Der Ebola-Ausbruch in Zentralafrika droht fast eine Million Menschen zusätzlich in Armut zu stürzen. Zehntausende Jobs seien in Gefahr, und der Unterricht in Schulen und Ausbildungszentren sei vielerorts unterbrochen, teilte das UN-Entwicklungsprogramm UNDP mit.
Handelsströme seien gestört, Grenzübertritte erschwert, Transporte eingeschränkt. Wirtschaftliche Folgen gebe es in der Demokratischen Republik Kongo und in Uganda, wo Ebola-Fälle registriert wurden, aber auch im benachbarten Ruanda und im Südsudan.

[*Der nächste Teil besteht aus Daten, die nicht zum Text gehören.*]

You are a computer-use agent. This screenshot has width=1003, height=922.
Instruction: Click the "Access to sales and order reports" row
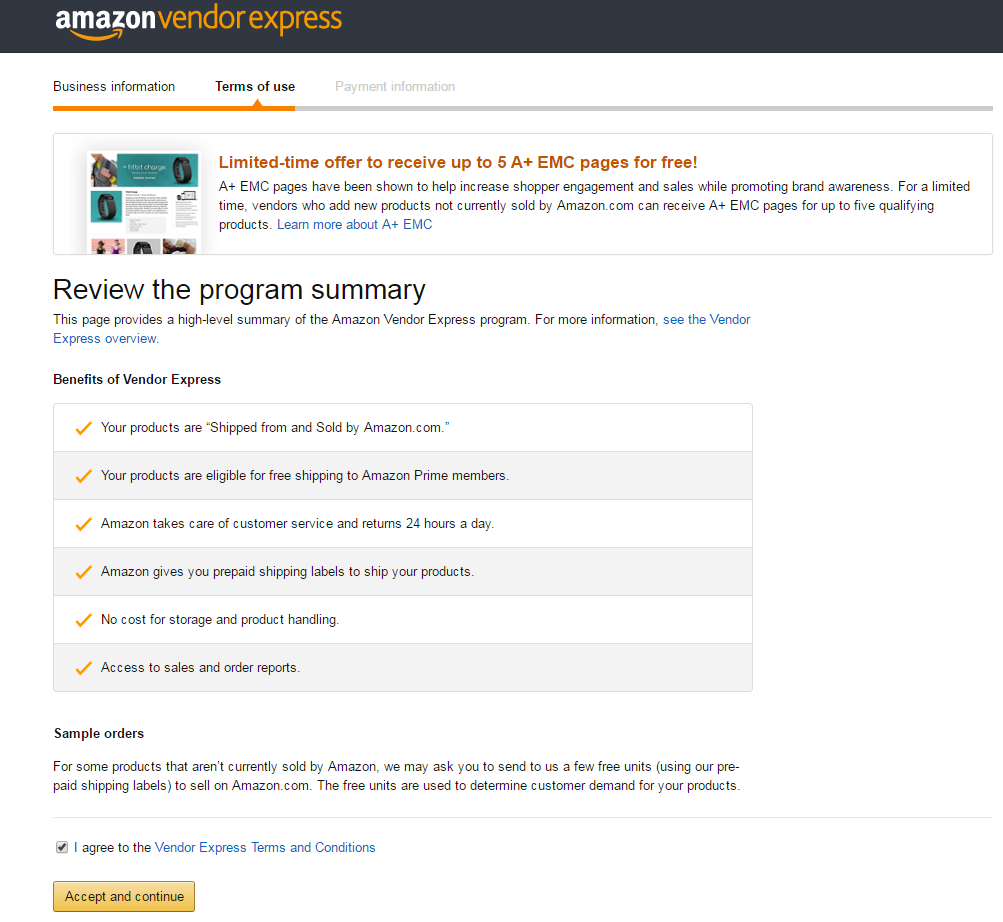(403, 667)
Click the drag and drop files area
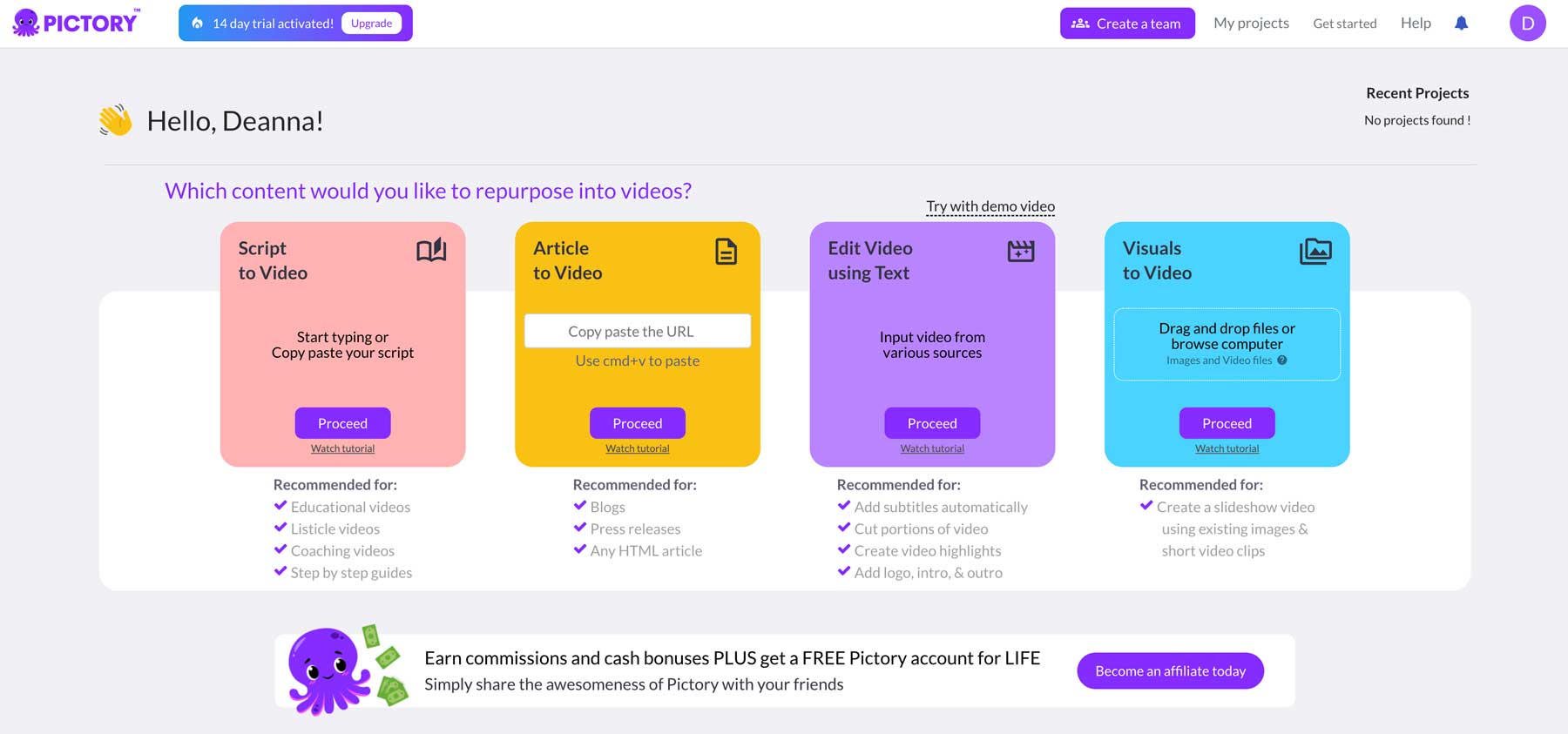Image resolution: width=1568 pixels, height=734 pixels. (1227, 343)
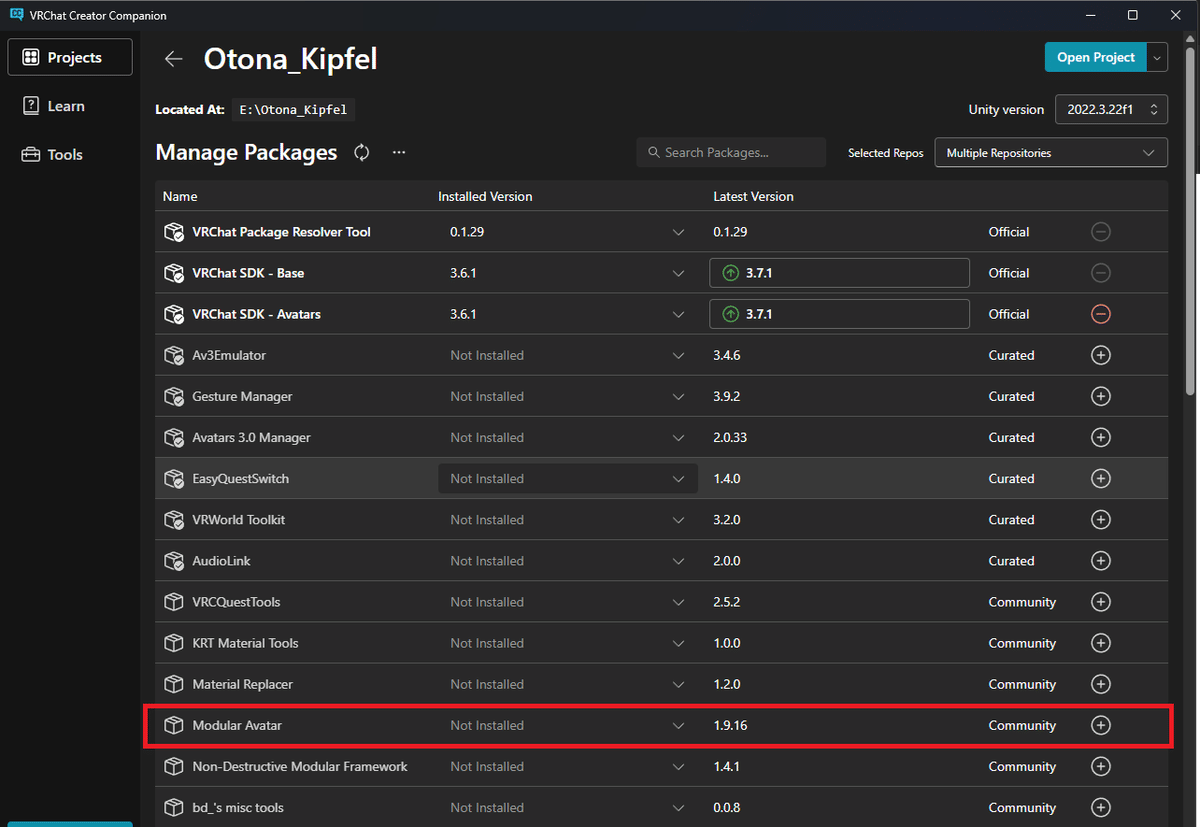Go to the Learn section
Image resolution: width=1200 pixels, height=827 pixels.
[66, 106]
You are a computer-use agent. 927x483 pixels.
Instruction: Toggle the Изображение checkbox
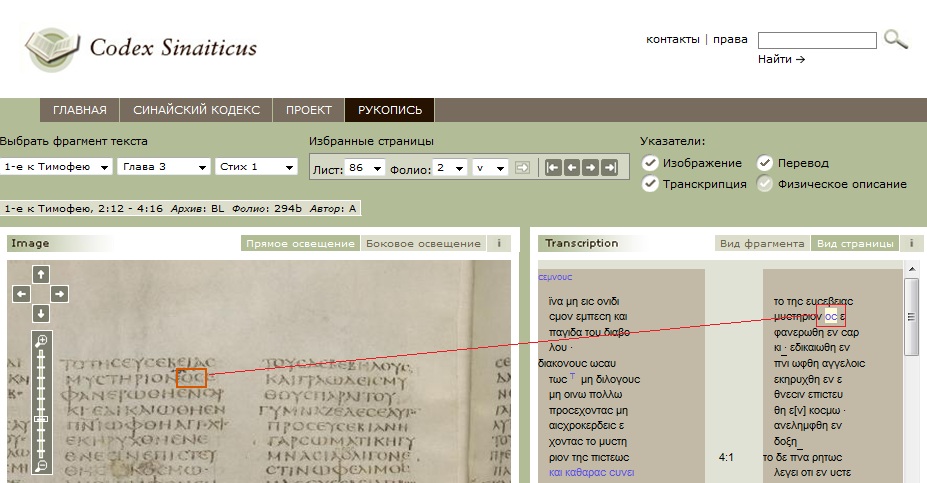650,163
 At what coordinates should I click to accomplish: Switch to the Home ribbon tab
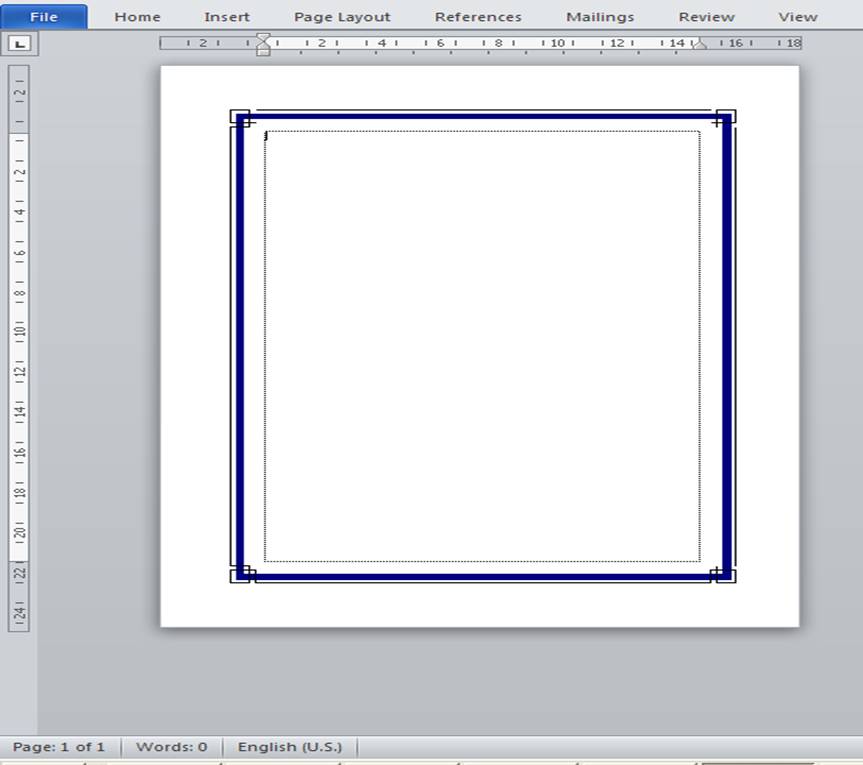pos(137,16)
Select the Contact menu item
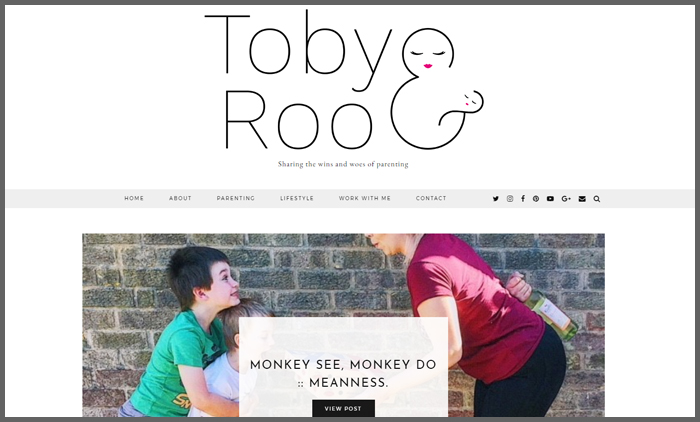The height and width of the screenshot is (422, 700). coord(431,198)
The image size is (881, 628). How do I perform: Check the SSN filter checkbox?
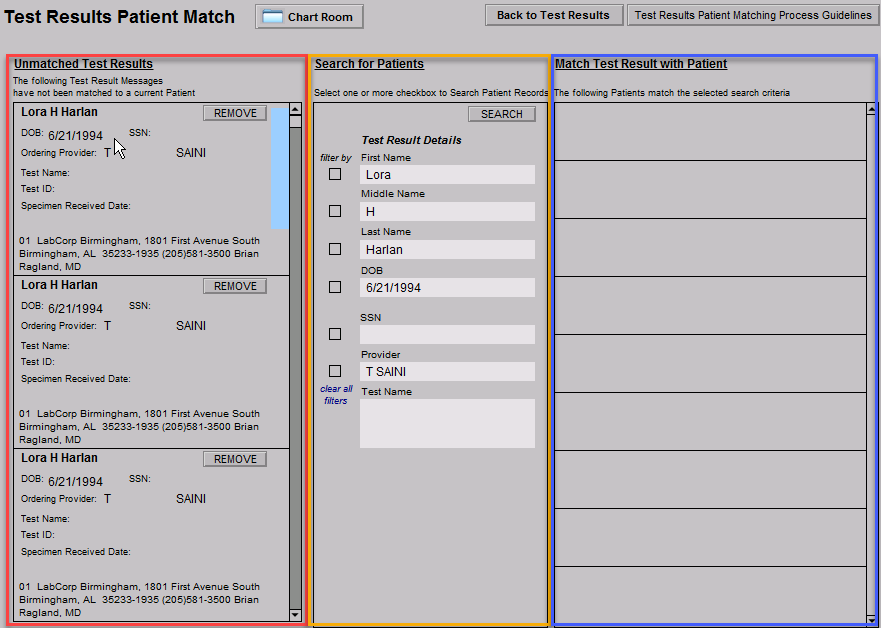(335, 334)
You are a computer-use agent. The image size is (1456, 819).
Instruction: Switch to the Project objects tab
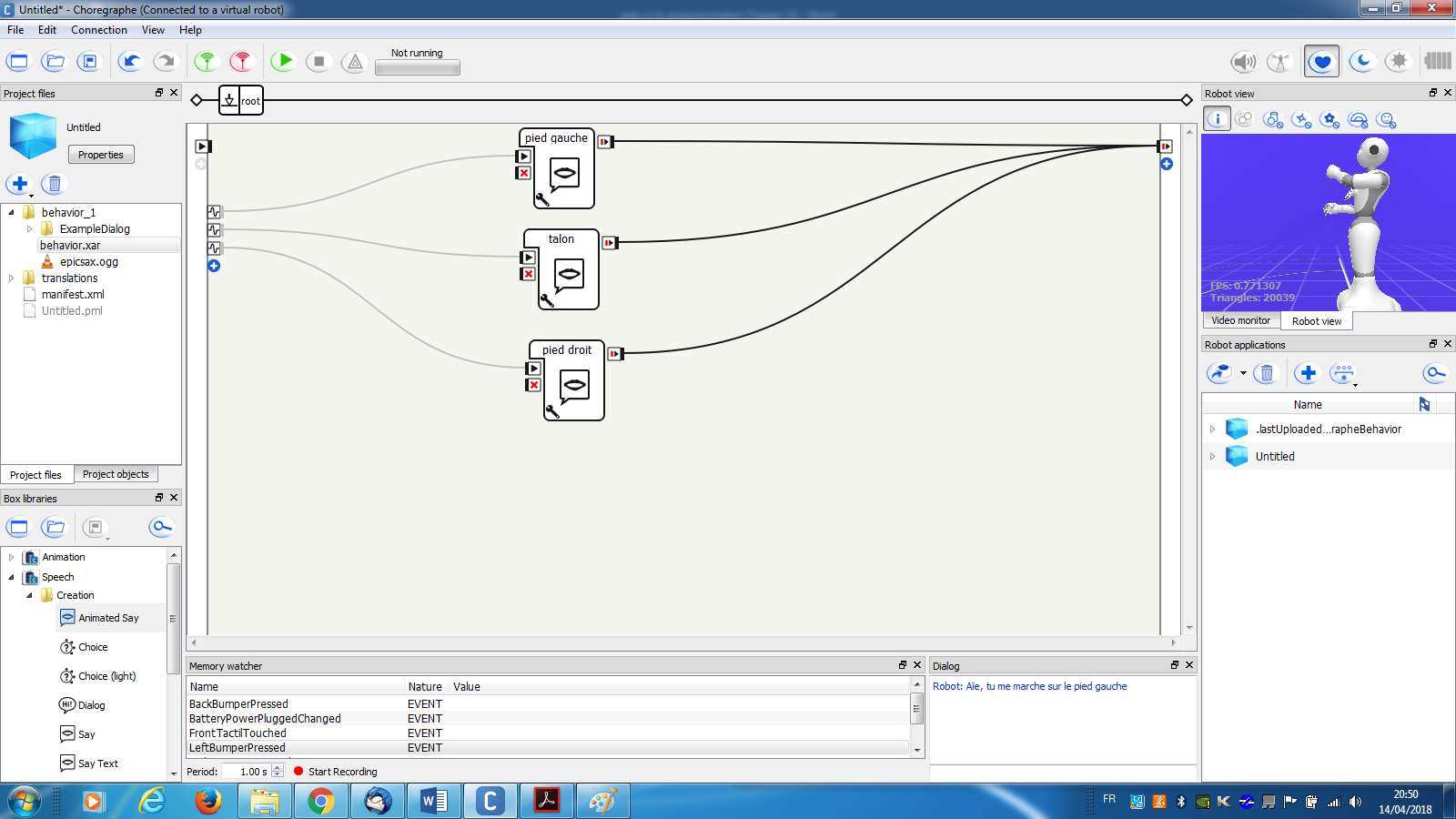click(116, 474)
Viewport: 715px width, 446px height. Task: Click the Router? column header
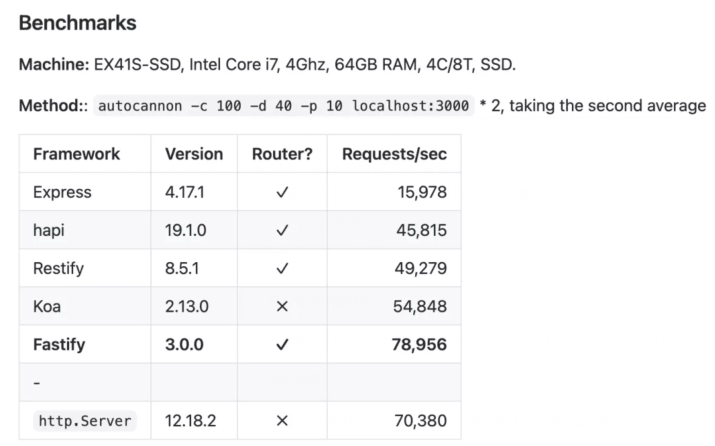click(280, 154)
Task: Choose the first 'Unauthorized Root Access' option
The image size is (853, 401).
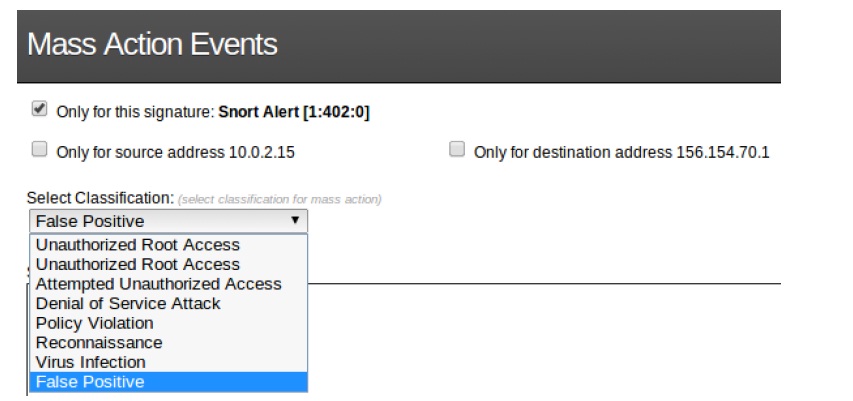Action: [138, 245]
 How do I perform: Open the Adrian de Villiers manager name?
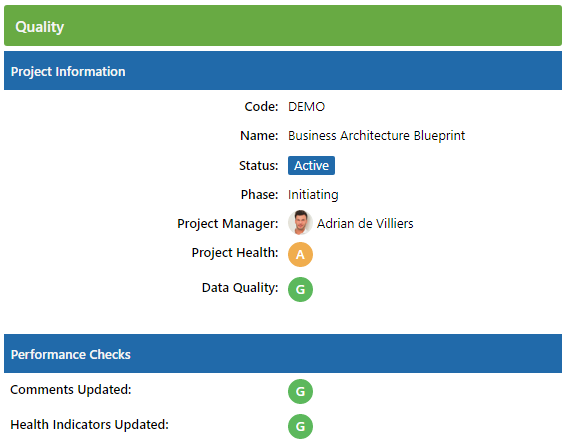(x=365, y=223)
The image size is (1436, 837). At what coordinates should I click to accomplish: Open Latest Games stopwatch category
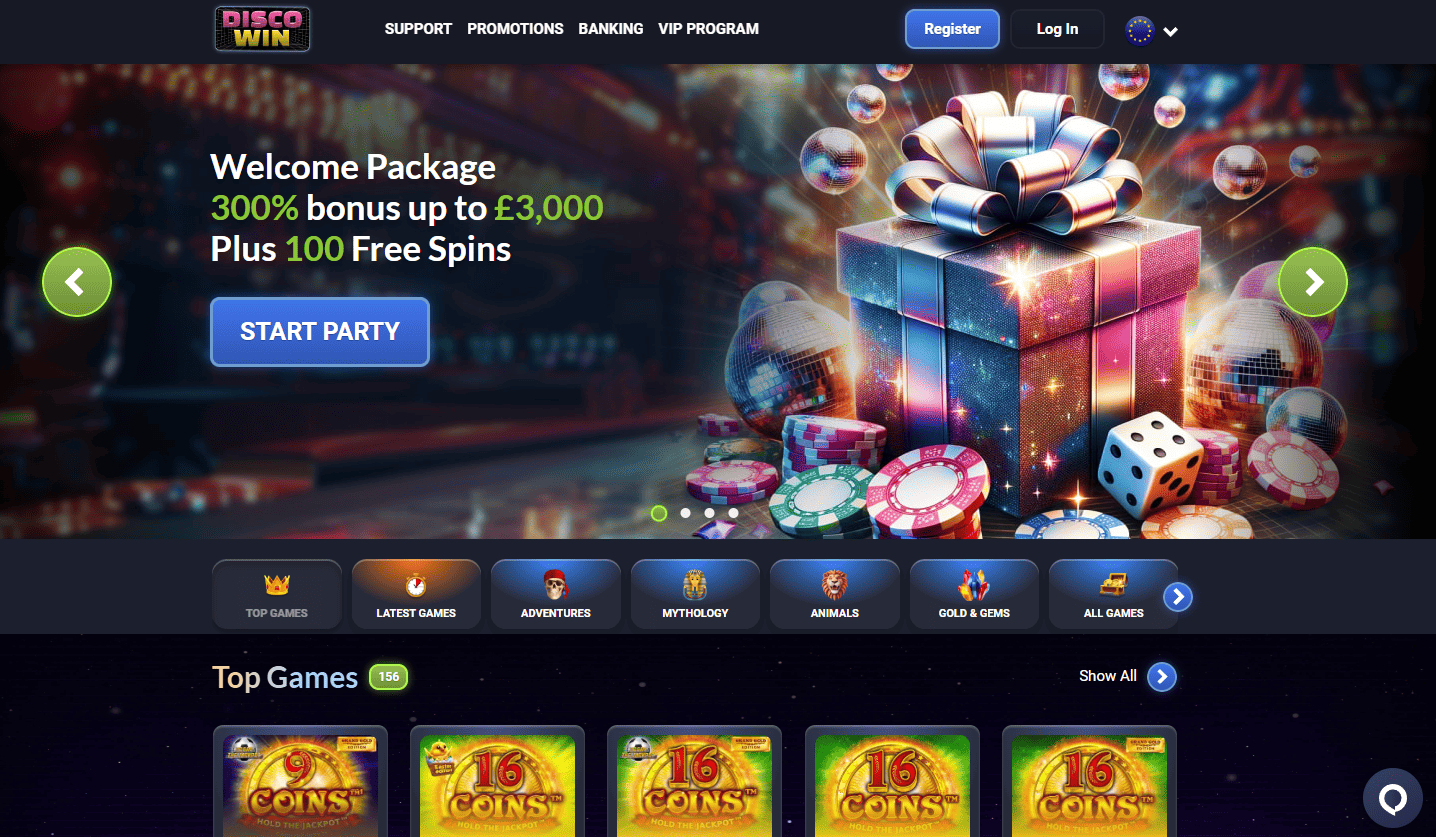point(416,594)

Im Kongo wurden mehr als 1.300 Ebola-Infektionen im Labor bestätigt, und die Zahlen steigen weiter. Nach aktuellen Regierungsangaben sind bisher 377 Ebola-Tote registriert, mehr als 600 Menschen werden derzeit in Krankenhäusern und Isolierstationen behandelt.
Selbst, wenn die Epidemie weitgehend unter Kontrolle gebracht wird, rechnet das UNDP damit, dass der Ausbruch die Wirtschaftsleistung des Kontinents um fast 2,4 Milliarden Dollar reduzieren wird.